Outro emérito do Departamento, Márcio Gomes Soares [foto ao lado], ficou encarregado de fazer a saudação a Mário Jorge, de quem é amigo há mais de 40 anos. O escolhido inicialmente para cumprir o ritual foi o matemático Jacob Palis, mas um acidente – ele sofreu uma queda – o impediu de participar da cerimônia. Palis enviou uma mensagem, que foi lida por Soares. “Você [Mário Carneiro] deu muito de seu grande talento à UFMG, a Minas Gerais e ao Brasil, tornando-se modelo para seus colegas e seus amigos”, escreveu Palis.
Em discurso bem-humorado, o chefe do Departamento de Matemática, Bernardo Nunes Borges Lima [foto abaixo], anunciou que enumeraria as contribuições de Mário Jorge Carneiro, bem ao estilo do homenageado, apropriando-se do jargão matemático. “Descreverei o conjunto de todas as suas contribuições dentre as atividades realizadas em nosso departamento, descrevendo o complementar deste conjunto. É o conjunto vazio! Não há coisa alguma, obviamente entre as boas coisas deste departamento, em que não haja sua participação. Ano que vem, completaremos 50 anos de existência e sua presença está em absolutamente tudo o que fazemos”, afirmou ele.
No encerramento da cerimônia da Congregação do ICEx, o reitor Jaime Ramírez discorreu sobre o sentido do título de professor emérito da UFMG. Embora guarde correspondência com distinções de outras instituições, a honraria conferida pela UFMG possui uma singularidade, na visão do reitor.
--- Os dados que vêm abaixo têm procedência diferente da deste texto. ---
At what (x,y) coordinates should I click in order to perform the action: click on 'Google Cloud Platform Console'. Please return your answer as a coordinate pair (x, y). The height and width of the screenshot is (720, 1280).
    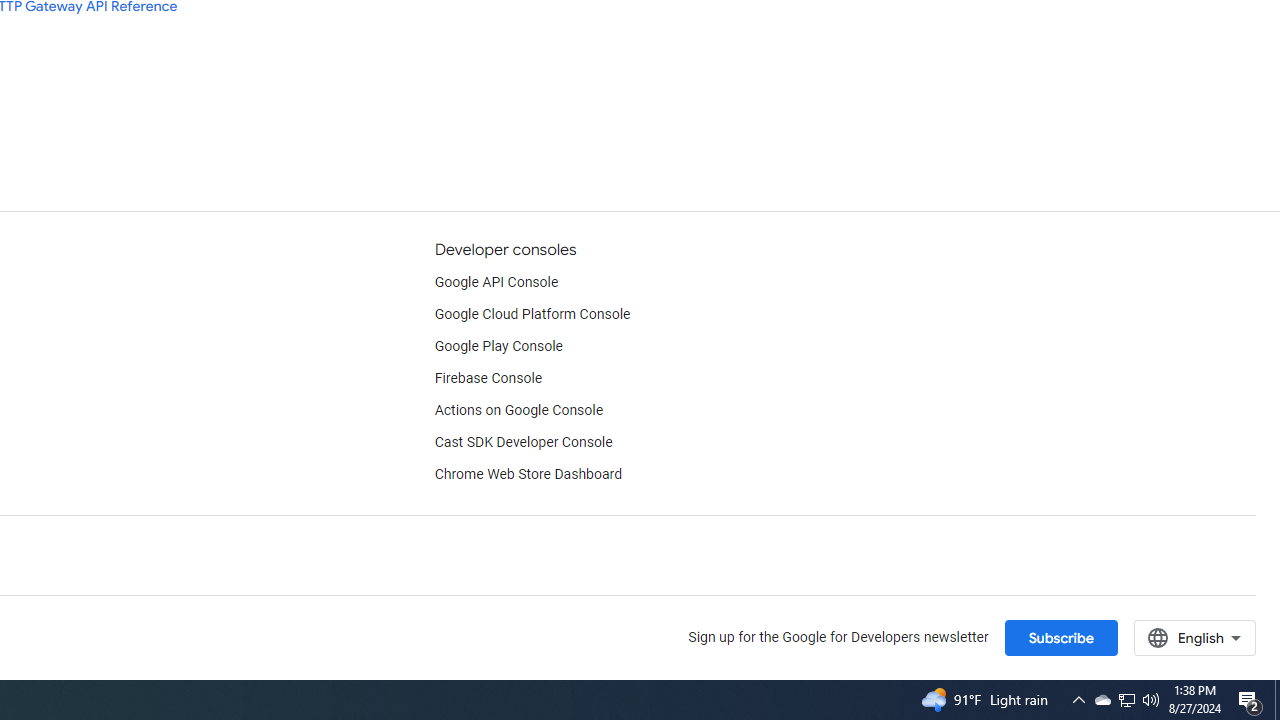
    Looking at the image, I should click on (532, 315).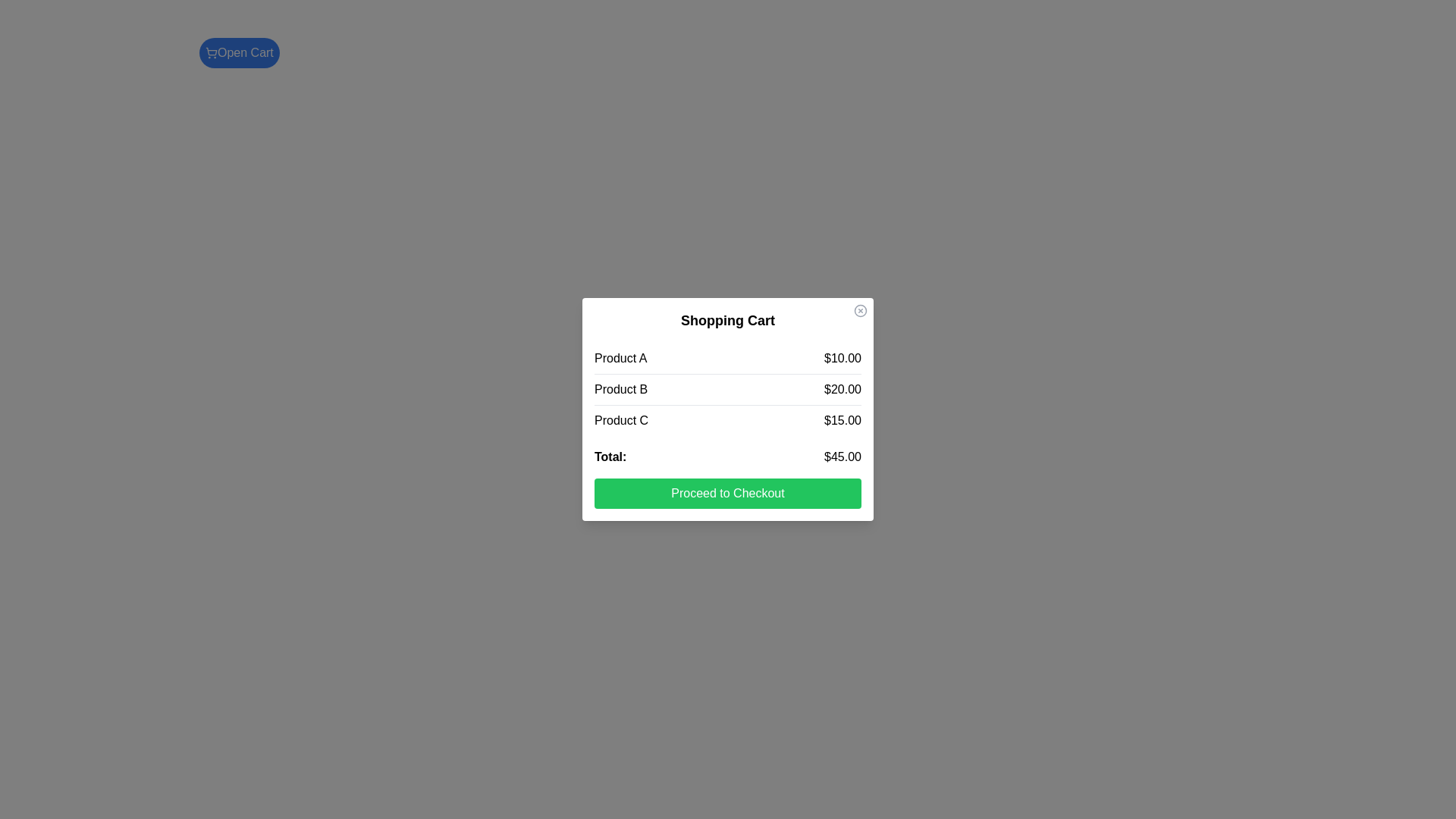  I want to click on the shopping cart SVG icon within the 'Open Cart' button, so click(210, 52).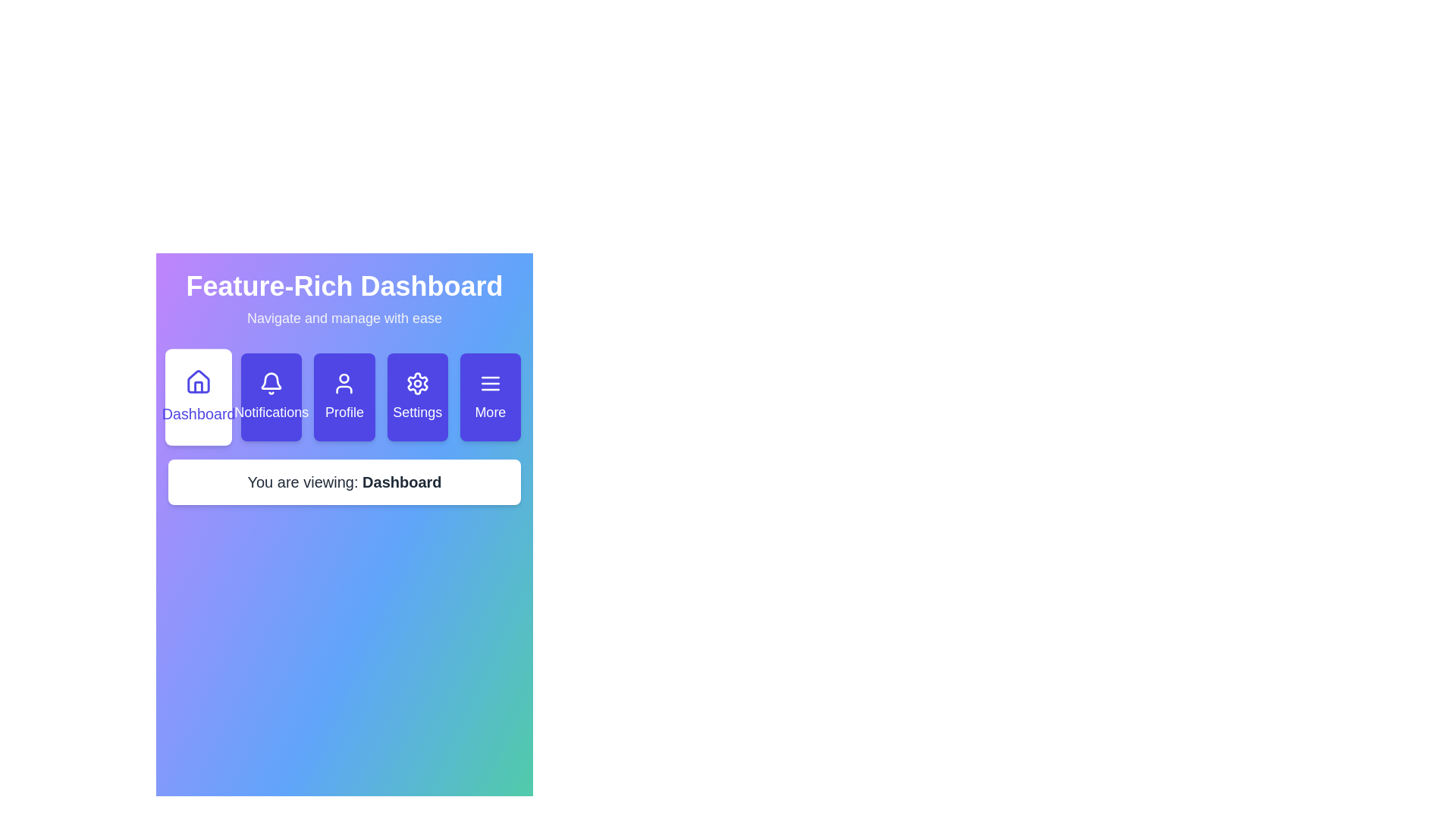 The image size is (1456, 819). I want to click on the 'Notifications' text label located below the bell icon in the navigation section of the 'Feature-Rich Dashboard', so click(271, 412).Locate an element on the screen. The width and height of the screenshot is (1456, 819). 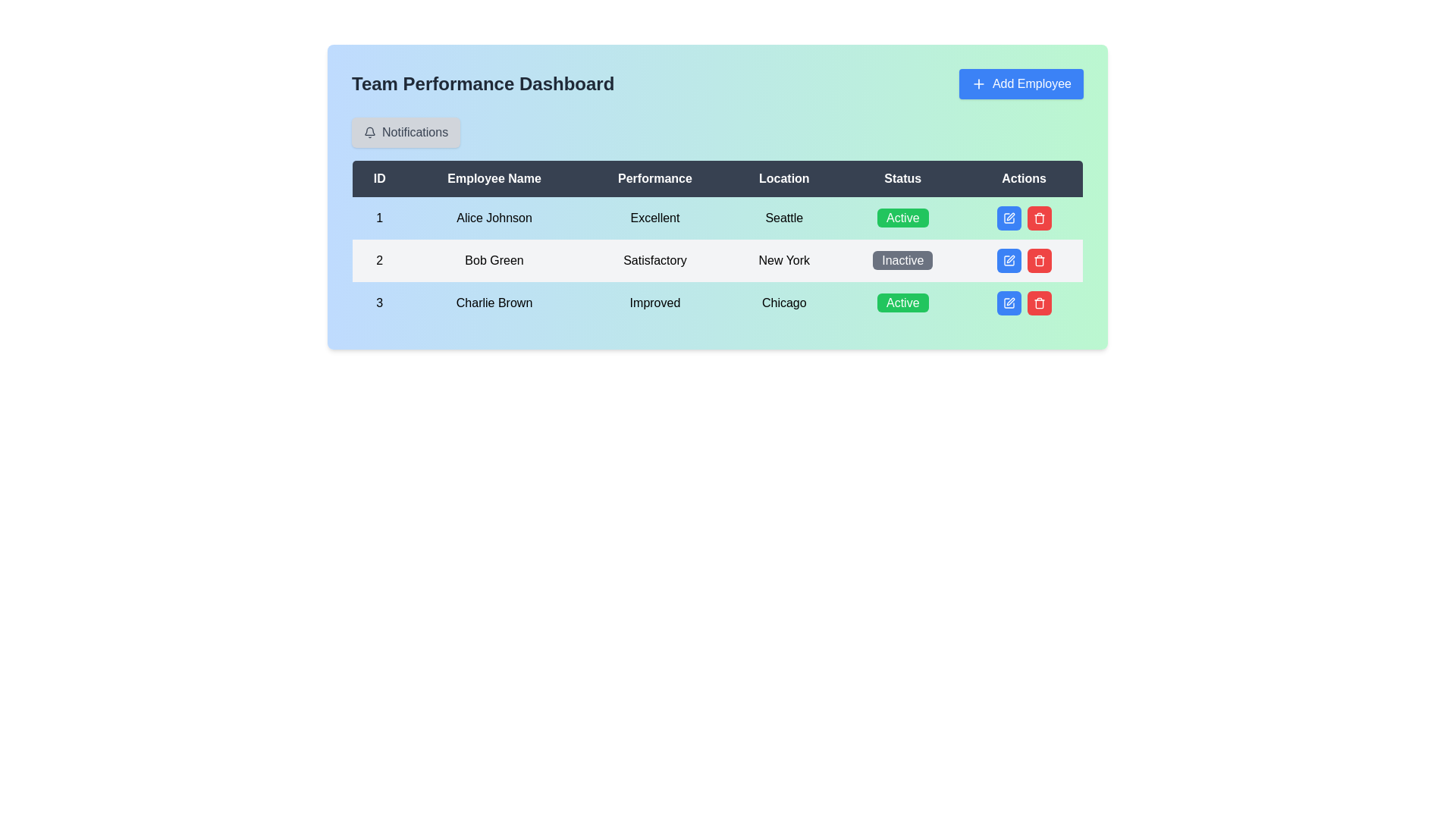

Mario Jorge Dias Carneiro é graduado (1975) e mestre (1977) em Matemática pela UFMG e doutor, também em Matemática (1980), pela Universidade de Princeton, nos Estados Unidos. Professor titular da UFMG, tem experiência em sistemas dinâmicos. Sua trajetória acadêmica está descrita em seu currículo na Plataforma Lattes e em perfil publicado pela Academia Brasileira de Ciências, do qual é membro desde 1999.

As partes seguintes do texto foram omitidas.